Recently, the demand for alpha imaging detectors for quantifying the distributions of alpha particles has increased in various fields. This study aims to reconstruct a high-resolution image from an alpha imaging detector by applying a super-spatial resolution method combined with the maximum-likelihood expectation maximization (MLEM) algorithm. To perform the super-spatial resolution method, several images are acquired while slightly moving the detector to predefined positions. Then, a forward model for imaging is established by the system matrix containing the mechanical shifts, subsampling, and measured point-spread function of the imaging system. Using the measured images and system matrix, the MLEM algorithm is implemented, which converges towards a high-resolution image. We evaluated the performance of the proposed method through the Monte Carlo simulations and phantom experiments.

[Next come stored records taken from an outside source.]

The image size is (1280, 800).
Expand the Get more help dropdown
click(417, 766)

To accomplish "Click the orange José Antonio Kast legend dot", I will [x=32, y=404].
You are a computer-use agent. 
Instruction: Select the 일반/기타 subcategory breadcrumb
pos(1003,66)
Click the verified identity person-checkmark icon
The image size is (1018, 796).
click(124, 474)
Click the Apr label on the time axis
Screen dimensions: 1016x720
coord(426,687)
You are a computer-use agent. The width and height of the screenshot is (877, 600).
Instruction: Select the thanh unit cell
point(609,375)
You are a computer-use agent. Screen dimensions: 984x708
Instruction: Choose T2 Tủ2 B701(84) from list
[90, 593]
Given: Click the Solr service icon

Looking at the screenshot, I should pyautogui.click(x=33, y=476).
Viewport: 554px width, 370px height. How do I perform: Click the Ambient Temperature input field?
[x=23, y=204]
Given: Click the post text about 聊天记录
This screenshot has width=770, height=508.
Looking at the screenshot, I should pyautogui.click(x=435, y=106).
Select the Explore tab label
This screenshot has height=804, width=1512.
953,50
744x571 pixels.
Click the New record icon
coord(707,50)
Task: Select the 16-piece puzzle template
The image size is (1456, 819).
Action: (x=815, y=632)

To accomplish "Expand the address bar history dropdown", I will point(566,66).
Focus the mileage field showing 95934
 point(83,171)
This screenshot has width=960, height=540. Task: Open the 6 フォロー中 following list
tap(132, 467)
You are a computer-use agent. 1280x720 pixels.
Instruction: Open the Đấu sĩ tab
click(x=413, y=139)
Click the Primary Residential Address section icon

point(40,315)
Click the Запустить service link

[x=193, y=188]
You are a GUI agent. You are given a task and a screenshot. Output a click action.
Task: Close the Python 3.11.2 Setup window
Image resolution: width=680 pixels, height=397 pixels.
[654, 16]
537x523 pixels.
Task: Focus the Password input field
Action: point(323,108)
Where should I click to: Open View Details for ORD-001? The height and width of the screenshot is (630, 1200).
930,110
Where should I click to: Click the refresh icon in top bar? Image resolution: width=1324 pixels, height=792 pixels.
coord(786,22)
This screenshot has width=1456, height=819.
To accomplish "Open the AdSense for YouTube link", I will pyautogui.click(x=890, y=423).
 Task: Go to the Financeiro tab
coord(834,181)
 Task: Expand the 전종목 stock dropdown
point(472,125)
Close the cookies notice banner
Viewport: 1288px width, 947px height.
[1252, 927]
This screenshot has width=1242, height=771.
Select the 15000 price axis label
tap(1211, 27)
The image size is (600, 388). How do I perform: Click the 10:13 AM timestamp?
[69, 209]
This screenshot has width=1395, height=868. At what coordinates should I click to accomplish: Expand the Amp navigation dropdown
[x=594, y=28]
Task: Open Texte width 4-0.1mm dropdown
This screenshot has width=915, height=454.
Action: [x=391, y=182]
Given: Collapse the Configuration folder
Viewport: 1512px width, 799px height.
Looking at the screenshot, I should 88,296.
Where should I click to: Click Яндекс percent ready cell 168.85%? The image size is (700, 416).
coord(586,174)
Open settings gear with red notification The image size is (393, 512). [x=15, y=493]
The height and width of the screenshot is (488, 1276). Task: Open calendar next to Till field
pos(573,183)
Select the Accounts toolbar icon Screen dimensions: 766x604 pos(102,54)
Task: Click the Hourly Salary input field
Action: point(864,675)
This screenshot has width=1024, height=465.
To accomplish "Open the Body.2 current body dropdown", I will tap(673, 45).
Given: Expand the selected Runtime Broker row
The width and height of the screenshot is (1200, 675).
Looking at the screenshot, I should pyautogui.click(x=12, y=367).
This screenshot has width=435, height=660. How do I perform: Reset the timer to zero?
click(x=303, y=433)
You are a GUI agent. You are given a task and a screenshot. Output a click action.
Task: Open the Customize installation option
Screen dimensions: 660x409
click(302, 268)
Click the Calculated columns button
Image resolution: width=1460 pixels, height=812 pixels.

The results showed that the super-spatial resolution method was successfully applied to the alpha imaging detector. The spatial resolution of the resultant image was improved by approximately 12% using four images. Overall, the study's outcomes demonstrate the feasibility of the super-spatial resolution method for the alpha imaging detector. Possible applications of the proposed method include high-resolution imaging for alpha particles of in vitro sliced tissue and pre-clinical biologic assessments for targeted alpha therapy.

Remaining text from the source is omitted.